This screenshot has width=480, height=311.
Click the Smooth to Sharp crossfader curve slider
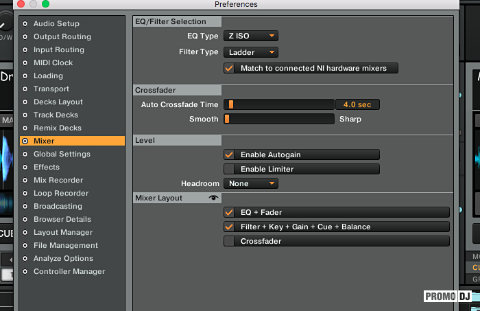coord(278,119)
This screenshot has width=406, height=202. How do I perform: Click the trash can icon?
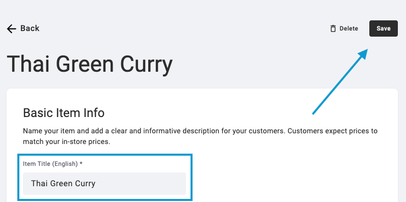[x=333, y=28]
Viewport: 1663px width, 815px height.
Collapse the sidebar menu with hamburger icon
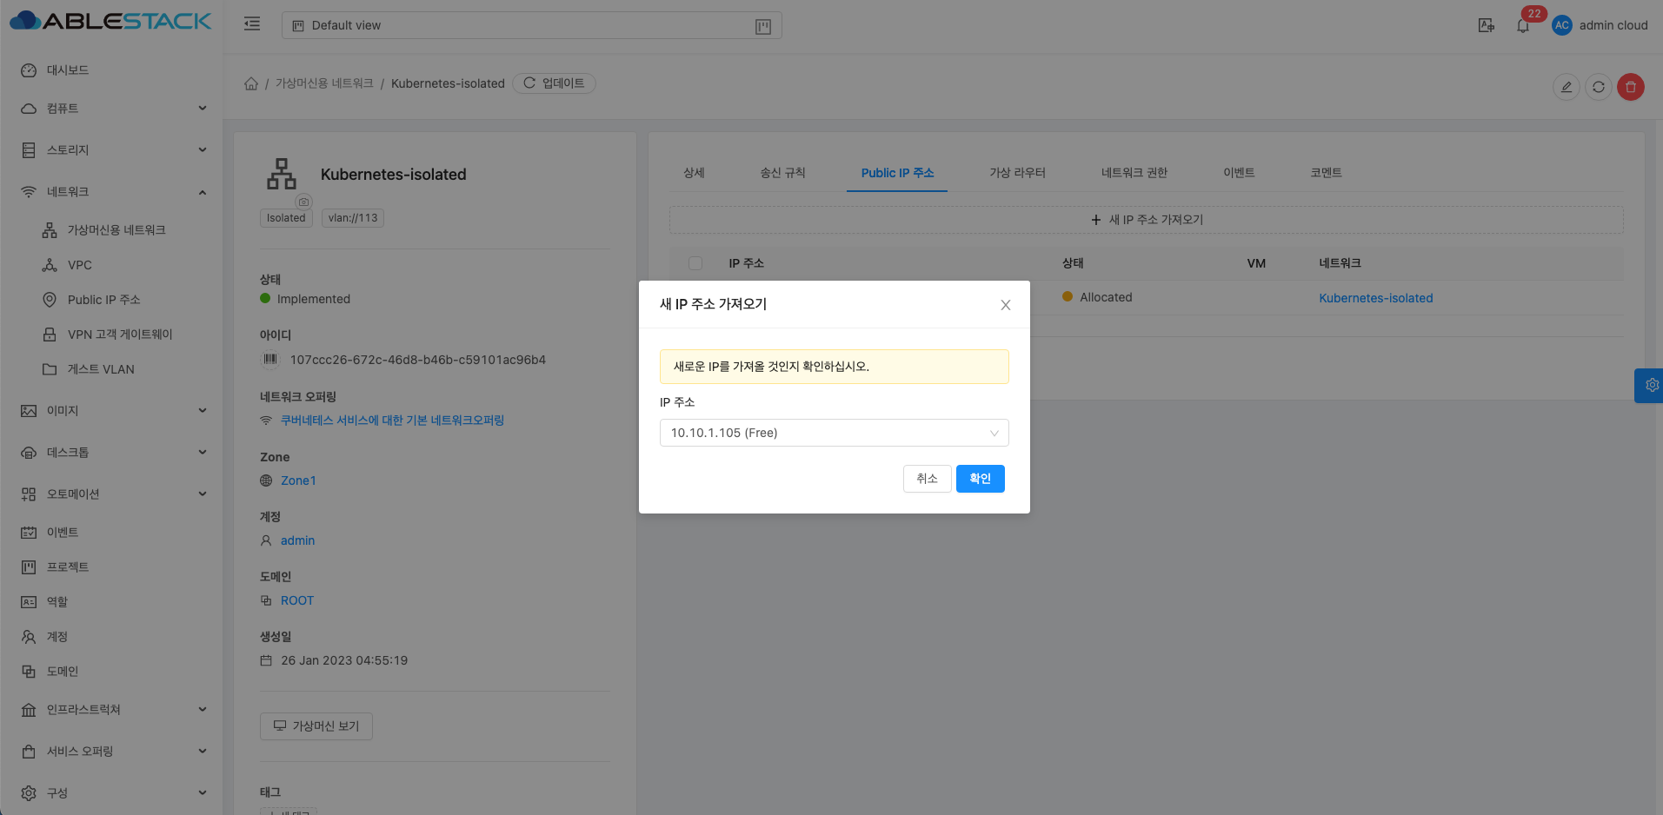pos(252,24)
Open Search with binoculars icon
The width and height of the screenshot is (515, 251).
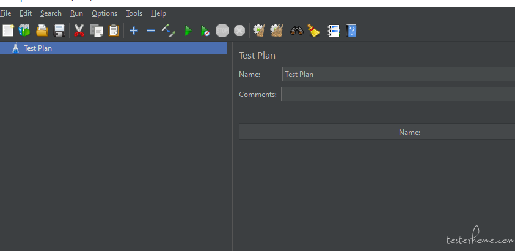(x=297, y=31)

:::::

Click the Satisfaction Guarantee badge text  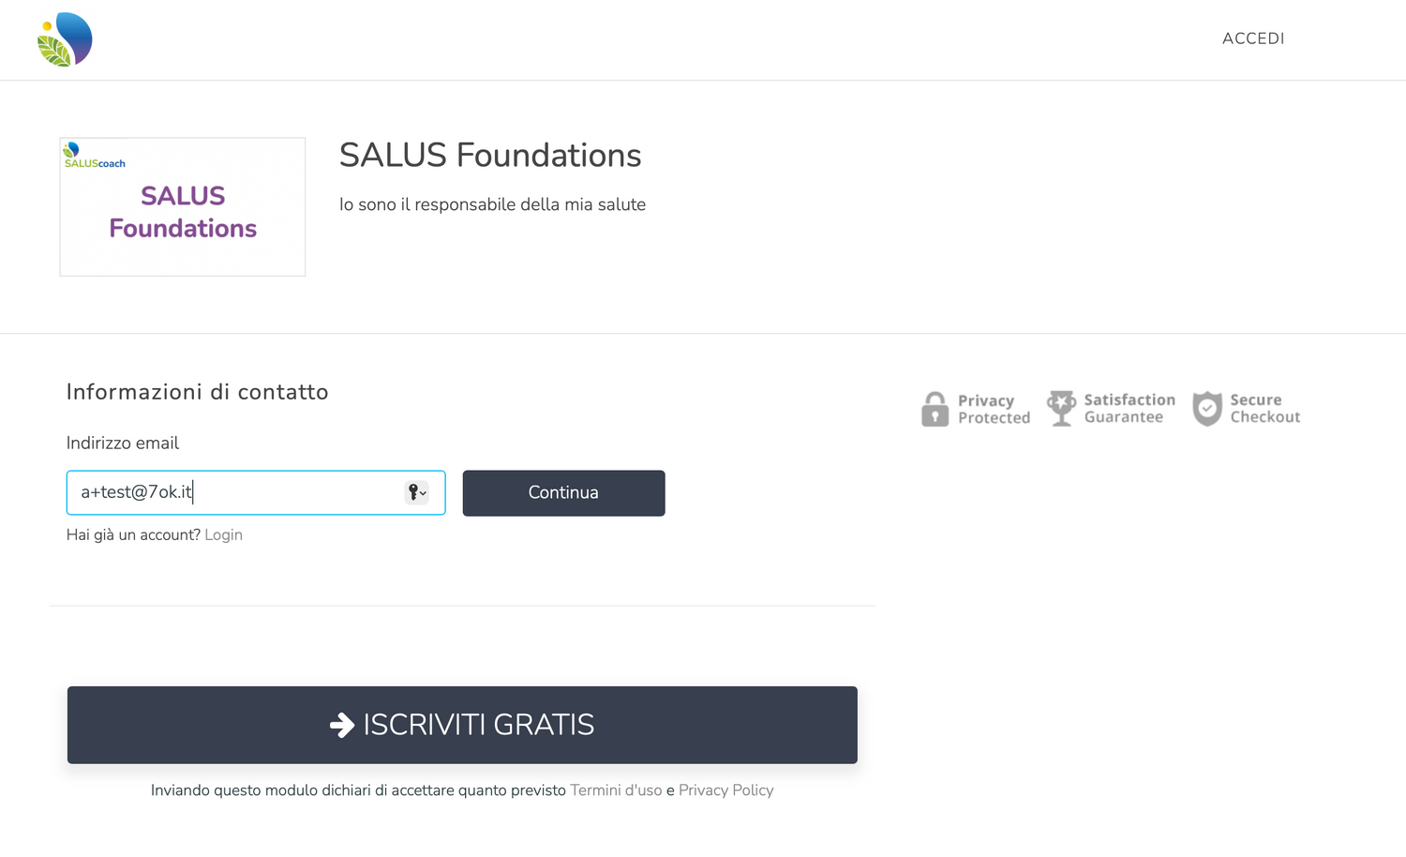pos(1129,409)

:::::

From the records above, copy only the lines running from the line containing "This screenshot has width=406, height=202." to the line containing "Open Search with binoculars icon", both ends included. Leave the pictures out.

This screenshot has width=406, height=202. How do I perform: Click the trash can icon?
[x=333, y=28]
Viewport: 1663px width, 815px height.
Collapse the sidebar menu with hamburger icon
pos(252,24)
Open Search with binoculars icon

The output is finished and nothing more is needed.